The second one was completely unexpected since I’m a plants-only person - but while looking for the above orchid a large blue thing suddenly flew around my head (and looked like a fairytale pixie until it landed). Turned out to be something called Rosalia alpina.
That’s Something with a capital “s”, Rosalia is one of the best-looking genera of longhorn beetles! (My aim is to see Rosalia coelestis) And this one is stunning!
Thanks! Yours looks very similar (to me)! But according to inat obs count extremely rare so good luck! The only “large beetle” I had seen before in Europe is the comparatively common Lucanus cervus - I realized how lucky I was when yesterday I ran into a guy and his daughter in the field and they said they are bug experts and had been searching downed trees in the area for 3 years to find a Rosalia alpina . They seemed a bit annoyed that I just randomly saw one, doubting the id even when I showed them my pictures
I got very lucky yesterday as my friends and I explored Fitzgerald Marine Preserve (south of San Francisco) during a minus low tide. We found a pretty red and green leather star:
I had a pretty productive week, here are two moths from the start of it: Broken-barred Carpet and Small Magpie with introduced leafminer, first obs in the region Locust Digitate Leafminer Moth.
Yesterday made 2nd country observation of Anthomyia liturata and saw not that rare, but 25th observation of Temnosira saltuum, plus only a genus, but also first one for me and not as common on iNat, Eurychaeta.
I just saw my second prominent moth!
I’m visiting Colorado at the moment and I’ve come across two new-for-me salticids.

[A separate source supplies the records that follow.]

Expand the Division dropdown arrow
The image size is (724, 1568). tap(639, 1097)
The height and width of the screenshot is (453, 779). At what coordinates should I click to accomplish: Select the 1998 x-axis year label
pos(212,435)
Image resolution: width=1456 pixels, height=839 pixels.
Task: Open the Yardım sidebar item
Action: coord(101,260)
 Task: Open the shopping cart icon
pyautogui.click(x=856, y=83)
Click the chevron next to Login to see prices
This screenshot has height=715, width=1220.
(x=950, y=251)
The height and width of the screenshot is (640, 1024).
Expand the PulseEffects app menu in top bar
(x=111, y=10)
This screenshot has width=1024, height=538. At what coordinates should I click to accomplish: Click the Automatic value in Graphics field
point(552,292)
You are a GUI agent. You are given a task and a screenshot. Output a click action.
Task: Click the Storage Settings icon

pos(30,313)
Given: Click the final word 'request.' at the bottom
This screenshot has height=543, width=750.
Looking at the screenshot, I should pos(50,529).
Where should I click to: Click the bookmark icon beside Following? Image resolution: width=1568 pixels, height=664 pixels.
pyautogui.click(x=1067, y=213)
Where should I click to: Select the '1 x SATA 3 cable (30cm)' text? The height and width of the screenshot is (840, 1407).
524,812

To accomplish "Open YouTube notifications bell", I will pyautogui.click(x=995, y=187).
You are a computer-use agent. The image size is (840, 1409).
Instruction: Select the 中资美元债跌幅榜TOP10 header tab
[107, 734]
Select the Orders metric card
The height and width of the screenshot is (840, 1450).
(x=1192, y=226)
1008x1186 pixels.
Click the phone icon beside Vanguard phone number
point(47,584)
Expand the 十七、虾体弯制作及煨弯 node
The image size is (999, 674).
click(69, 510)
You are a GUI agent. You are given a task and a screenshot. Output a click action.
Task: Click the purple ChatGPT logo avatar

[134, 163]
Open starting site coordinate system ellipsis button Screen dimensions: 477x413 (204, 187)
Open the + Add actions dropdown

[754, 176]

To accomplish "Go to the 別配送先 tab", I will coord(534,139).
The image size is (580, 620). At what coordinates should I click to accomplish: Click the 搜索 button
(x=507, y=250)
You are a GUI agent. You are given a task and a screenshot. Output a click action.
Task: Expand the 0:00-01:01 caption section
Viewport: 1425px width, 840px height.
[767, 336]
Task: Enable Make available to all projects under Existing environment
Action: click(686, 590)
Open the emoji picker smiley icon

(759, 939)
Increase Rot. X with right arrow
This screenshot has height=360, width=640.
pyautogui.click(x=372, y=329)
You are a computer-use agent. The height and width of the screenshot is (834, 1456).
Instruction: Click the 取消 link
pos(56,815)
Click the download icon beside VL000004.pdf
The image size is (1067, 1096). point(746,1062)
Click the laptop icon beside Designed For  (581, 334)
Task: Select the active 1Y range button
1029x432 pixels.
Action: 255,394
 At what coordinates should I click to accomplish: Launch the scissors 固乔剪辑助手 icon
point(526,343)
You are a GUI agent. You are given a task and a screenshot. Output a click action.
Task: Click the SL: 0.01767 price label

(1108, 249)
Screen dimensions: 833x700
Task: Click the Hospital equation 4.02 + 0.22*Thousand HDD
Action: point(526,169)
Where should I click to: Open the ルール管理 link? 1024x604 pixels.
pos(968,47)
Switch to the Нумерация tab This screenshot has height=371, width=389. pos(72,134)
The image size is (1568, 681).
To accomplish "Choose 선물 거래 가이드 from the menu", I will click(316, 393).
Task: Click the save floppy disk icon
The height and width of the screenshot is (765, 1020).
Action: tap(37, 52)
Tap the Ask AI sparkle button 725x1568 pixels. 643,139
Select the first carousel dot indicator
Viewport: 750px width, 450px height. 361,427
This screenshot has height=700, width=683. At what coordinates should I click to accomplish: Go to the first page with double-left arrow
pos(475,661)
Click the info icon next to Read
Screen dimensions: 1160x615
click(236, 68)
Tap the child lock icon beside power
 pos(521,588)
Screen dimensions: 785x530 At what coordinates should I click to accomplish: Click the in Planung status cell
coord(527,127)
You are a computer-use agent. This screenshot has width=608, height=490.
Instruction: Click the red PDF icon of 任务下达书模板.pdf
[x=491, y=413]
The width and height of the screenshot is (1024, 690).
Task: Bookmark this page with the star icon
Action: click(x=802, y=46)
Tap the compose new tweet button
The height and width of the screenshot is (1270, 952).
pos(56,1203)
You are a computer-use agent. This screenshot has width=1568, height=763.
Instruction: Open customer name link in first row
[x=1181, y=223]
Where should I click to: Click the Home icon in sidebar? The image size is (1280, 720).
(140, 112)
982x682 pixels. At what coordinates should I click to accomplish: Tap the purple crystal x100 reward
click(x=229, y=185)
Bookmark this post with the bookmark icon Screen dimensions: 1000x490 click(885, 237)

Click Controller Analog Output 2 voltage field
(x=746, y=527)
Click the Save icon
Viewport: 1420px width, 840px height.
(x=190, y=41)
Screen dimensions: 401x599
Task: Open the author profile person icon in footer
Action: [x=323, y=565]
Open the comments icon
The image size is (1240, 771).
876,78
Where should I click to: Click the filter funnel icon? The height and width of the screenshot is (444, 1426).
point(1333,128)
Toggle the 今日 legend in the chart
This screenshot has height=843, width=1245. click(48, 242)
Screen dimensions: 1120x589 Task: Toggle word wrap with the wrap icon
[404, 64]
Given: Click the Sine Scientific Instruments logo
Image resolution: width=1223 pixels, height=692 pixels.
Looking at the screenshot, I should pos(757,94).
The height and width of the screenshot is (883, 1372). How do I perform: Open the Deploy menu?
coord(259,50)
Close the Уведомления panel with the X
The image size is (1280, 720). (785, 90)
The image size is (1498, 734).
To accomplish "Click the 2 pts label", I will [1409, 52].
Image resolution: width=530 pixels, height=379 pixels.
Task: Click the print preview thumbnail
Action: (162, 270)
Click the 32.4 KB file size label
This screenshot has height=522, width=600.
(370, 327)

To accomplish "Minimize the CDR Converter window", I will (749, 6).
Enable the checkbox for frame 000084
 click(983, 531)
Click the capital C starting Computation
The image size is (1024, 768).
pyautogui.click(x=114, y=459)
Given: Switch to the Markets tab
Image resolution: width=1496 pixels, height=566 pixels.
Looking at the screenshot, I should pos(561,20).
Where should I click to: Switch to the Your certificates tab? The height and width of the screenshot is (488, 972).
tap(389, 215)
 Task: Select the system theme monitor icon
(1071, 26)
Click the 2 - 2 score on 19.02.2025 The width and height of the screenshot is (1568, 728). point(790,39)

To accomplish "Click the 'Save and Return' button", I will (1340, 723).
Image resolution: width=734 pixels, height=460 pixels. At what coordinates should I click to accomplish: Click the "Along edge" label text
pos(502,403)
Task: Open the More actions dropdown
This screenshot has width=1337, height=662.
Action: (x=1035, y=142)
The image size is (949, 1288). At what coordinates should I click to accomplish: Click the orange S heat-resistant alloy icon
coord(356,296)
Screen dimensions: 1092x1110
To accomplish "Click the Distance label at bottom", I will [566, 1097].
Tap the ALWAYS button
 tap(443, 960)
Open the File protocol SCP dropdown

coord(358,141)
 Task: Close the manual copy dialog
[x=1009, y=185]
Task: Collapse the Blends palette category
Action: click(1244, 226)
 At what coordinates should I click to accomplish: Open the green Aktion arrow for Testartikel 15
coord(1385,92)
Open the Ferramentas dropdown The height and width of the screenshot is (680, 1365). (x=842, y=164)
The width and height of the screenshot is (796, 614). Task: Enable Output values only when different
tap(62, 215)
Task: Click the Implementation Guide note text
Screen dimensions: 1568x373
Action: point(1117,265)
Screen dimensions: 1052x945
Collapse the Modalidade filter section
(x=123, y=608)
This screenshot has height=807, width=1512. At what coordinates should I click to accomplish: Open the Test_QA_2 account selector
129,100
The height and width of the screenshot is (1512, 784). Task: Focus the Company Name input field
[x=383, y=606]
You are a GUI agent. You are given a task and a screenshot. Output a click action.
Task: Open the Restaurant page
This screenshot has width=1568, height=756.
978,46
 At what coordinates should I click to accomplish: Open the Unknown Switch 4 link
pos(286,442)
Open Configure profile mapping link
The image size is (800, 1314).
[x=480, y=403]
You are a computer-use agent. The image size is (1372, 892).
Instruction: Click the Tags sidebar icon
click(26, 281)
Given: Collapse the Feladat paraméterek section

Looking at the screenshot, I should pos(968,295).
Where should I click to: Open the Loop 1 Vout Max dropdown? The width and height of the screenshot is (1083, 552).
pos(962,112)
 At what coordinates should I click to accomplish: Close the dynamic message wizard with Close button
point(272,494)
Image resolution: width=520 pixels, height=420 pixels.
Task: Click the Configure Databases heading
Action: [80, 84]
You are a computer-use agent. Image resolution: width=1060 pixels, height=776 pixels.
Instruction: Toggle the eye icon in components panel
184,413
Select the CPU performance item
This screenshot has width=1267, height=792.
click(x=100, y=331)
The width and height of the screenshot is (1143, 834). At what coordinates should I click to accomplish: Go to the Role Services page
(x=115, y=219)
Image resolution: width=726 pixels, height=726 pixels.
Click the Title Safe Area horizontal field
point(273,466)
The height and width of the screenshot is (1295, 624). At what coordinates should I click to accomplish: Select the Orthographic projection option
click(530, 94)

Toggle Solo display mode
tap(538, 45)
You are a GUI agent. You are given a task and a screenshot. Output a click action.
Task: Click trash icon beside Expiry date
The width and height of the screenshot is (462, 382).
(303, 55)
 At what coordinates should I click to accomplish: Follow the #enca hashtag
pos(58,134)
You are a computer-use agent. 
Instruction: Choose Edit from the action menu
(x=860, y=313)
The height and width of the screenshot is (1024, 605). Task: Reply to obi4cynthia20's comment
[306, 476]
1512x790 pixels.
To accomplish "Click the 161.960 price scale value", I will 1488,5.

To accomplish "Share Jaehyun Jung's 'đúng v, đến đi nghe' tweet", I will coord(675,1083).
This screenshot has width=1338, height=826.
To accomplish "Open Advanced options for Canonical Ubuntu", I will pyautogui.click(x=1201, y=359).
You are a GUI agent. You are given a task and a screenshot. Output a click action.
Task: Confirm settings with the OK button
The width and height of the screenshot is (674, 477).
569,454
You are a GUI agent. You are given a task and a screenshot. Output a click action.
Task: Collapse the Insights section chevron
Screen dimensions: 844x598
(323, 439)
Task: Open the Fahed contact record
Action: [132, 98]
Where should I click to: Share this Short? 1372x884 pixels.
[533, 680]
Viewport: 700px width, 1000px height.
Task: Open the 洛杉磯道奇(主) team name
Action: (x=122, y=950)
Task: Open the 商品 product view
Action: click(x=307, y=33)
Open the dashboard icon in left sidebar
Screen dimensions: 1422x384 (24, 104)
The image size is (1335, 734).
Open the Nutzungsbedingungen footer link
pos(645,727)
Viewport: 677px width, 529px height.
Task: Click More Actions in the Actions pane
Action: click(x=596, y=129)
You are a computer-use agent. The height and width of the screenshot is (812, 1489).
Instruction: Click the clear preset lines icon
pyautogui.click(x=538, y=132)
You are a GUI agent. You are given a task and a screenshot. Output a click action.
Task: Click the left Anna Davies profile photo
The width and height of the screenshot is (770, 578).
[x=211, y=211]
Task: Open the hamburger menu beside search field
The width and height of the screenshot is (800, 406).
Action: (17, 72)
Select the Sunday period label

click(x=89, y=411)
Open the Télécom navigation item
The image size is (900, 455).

Apparently a Contrasting Jumping Spider (Euophrys monadnock), which somehow materialised on my hand, and only the second iNat record in CO:
Also this California Flattened Jumping Spider (Platycryptus californicus):
Since I don’t get over to the forum much, I missed this thread. I’ve been very fortunate this year & have found many Salticid lifers but my favorite is Sassacus cyaneus, the Iridescent Leaf-Beetle Jumping Spider. Quik pic:
I know I’m dating myself (& the reference is somewhat obscure), but each time I see one of these little Salticids, I imagine mini Ed-209 from the movie.
I’ve been going to the tide pools a lot this week. So, seeing a ~very~ old American Chestnut tree was pretty unexpected. I did not know what an American Chestnut looks like, but some hikers I passed pointed it out to me. The ID is not confirmed yet.
For the 3rd full week of June, I saw two lifers worth mentioning. First is a pair of badgers (no picture, just good views). Second is this gartersnake, that didn’t move when I nearly stepped on it until I got out my camera, leading to this blurry shot. https://www.inaturalist.org/observations/122685153
Once again, I’m behind in uploading my photos. However, what I have uploaded this week, I’d my observations of a Red-belted Bumble Bee and a Herring Gull would be my favourites. I thought I was looking at a completely different animal both times.
I also saw my first Baltimore Oriole. Here’s the observation: https://inaturalist.ca/observations/123282667
That was a looong week!
Starting with rare things, 2nd observation of Heptamelus ochroleucus, 2nd observation of Anthracoidea pilosae, 8th observation of Aethes triangulana.
Array of moths: Orange Moth, Plum Fruit Moth, The Flame, Large Fruit-tree Tortrix, Heart and Dart, Burdock Seedhead Moth, Brown Smoke, Common Pug, Great Oak Beauty that is both huge and beautiful, and favourite with the last one is this Buff-tip.
Then two new Nephratoma’s: quadrifaria and scalaris + a tiny beetle Brachysomus echinatus.